Technology

Component-Based Web Development Using JSF 2

Java Server Faces (JSF) is a component-based framework for developing web applications. The distinctive feature that sets component-based frameworks apart is the ability to create and distribute reusable UI components. In general, a component represents an abstraction, a well-defined contract with the implementation details hidden from the user of the component. That is, the user of the component does not need to know the internal mechanisms of the component in order to be able to use it. Struts and Spring Web MVC alleviate the increasing complexities of building sophisticated user interfaces for the Web, but these web frameworks are not component-centric and therefore unqualified for engineering truly reusable UI components.

To that end, different web frameworks, such as Tapestry and Wicket, emerged to offer a component-centric approach to web application development. However, because of a lack of existing standards for component-centric development, the ways in which these web frameworks implemented reusable UI components appeared to an experienced web developer to be tedious or limited.

Faces Servlet

Faces Servlet is the controller in the MVC and implements the Front Controller pattern that intercepts every interaction between Face let’s (the view) and the model. Faces Servlet is configured through annotations on managed beans, converters, components, renderers, and validators or optionally through the faces-config.xml descriptor file.

Managed Bean

Managed beans serve as the model for the UI component. They are responsible for the following:

  • Synchronizing data with components
  • Processing business logic
  • Handling navigation between pages

VDL

JSF uses a view declaration language (VDL) to display a page to the client on various devices such as the desktop, portables, and so on. The default VDL for Java Server Faces (JSF) is Face lets, but JSF allows multiple VDLs, such as JSP

JSF EL

In the Hello World application in Chapter 5, you saw how to access managed bean properties and invoke managed bean actions using EL expressions with the delimiters #{ and }. The EL used in JSF 1.0 and 1.1 (and later in JSP versions 1.2 and 2.0) was an extension of the EL that was part of the JSP Standard Tag Library (JSTL), as explained. The difference between JSF EL and JSP EL is that of evaluation. In JSP, as you have, any ${} expression that appears on the page is evaluated immediately during page rendering. Such expressions are called immediate expressions

Renderer

The renderer is responsible for displaying a component, in other words, rendering the markup to the client and translating a user’s input into the component’s value. JSF supports two programming models for displaying components.

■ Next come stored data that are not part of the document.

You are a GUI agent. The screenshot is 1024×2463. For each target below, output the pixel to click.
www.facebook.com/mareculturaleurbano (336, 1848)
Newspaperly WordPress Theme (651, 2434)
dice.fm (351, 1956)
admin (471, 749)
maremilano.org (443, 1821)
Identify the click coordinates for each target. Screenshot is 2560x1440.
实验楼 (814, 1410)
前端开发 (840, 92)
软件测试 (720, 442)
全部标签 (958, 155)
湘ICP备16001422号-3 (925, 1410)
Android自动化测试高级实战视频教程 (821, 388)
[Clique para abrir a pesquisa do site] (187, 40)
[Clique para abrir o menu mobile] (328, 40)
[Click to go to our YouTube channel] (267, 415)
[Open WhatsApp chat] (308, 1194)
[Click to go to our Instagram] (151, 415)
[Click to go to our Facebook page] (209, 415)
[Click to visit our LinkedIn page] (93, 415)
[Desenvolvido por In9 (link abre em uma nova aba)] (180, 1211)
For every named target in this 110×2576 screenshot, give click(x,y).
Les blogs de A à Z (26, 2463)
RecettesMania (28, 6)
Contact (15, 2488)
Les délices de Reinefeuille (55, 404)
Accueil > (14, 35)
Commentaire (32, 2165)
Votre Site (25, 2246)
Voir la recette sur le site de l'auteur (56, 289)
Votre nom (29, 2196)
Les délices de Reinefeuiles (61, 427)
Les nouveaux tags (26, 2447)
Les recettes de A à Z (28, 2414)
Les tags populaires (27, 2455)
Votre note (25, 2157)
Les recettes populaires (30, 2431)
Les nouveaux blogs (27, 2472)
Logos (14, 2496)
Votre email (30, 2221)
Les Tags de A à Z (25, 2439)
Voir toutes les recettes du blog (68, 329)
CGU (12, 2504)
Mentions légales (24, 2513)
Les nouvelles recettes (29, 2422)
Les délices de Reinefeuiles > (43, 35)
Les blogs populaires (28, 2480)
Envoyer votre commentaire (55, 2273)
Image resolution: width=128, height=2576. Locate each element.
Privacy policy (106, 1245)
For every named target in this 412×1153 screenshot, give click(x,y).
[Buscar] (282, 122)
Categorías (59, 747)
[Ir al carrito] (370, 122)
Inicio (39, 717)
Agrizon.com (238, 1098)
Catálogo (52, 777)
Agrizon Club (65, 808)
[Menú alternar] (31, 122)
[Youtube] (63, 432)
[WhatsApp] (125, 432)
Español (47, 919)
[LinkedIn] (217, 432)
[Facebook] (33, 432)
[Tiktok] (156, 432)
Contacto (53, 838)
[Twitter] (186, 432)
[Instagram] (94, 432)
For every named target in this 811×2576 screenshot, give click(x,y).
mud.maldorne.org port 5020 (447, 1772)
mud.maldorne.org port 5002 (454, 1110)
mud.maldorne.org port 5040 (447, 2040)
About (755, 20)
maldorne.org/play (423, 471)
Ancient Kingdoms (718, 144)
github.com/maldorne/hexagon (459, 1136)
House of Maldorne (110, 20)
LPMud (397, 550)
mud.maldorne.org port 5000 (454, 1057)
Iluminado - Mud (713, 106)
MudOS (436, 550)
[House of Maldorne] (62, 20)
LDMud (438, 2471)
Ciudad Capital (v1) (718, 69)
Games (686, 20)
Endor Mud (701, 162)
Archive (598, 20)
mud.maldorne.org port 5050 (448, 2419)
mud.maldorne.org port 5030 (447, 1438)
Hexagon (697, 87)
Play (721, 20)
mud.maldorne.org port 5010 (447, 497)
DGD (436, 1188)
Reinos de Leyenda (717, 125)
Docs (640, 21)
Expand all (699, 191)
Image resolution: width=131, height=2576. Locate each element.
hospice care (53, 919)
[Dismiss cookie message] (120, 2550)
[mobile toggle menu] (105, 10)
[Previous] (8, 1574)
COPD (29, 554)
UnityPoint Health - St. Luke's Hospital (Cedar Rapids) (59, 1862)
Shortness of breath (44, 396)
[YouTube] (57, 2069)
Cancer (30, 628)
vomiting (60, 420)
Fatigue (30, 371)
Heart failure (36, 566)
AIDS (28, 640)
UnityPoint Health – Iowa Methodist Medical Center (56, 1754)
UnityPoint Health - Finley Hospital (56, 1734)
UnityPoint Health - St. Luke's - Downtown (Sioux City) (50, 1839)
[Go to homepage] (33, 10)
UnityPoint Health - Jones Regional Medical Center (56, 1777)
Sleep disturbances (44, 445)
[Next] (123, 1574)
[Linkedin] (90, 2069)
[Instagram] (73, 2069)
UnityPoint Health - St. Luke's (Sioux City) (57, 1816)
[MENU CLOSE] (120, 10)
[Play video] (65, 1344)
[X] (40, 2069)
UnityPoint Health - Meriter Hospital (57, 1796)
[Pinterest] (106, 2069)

n Direct renderer model: When the direct model is used, components decode from, and encode to, the view. The decoding and encoding processes are explained in the next section.

n Delegated renderer model: When the delegated model is used, the decoding and encoding are delegated to a renderer.

Converter and Validator

JSF provides out-of-the-box converters to convert its UI component’s data to objects used in a managed bean and vice versa. For example, they convert a component’s Date value to and from String values that come from the HTML markup. JSF also provides out-of-the-box validators to validate its UI components to ensure that the value entered by the user is valid. These tags can, for example, validate a range of Long or the length of a string.

Events and Event Listeners

When the user clicks a button or link on the JSF page, a JSF UI component triggers an event. To handle such an event, an event listener is registered on the managed bean. The UI component calls the event notification on the event listener for the specific event. As you have seen, JSF pages consist of a tree of components. This tree of components is managed by the JSF request processing life cycle behind the scenes. To understand the JSF request processing life cycle, first, you will create a Hello World web application, and then through this application, you will learn how the JSF life cycle works behind the scenes.

Summary

JSF is a component-based MVC framework, at the heart of which is the UI component model; this model allows the development of a web application’s view from collections of standard, out-of-the-box, reusable UI components. Unlike Struts and Spring Web MVC, the JSF life cycle performs mundane and recurring request-processing tasks in well-defined phases, allowing the developer to concentrate on the business logic of the web application.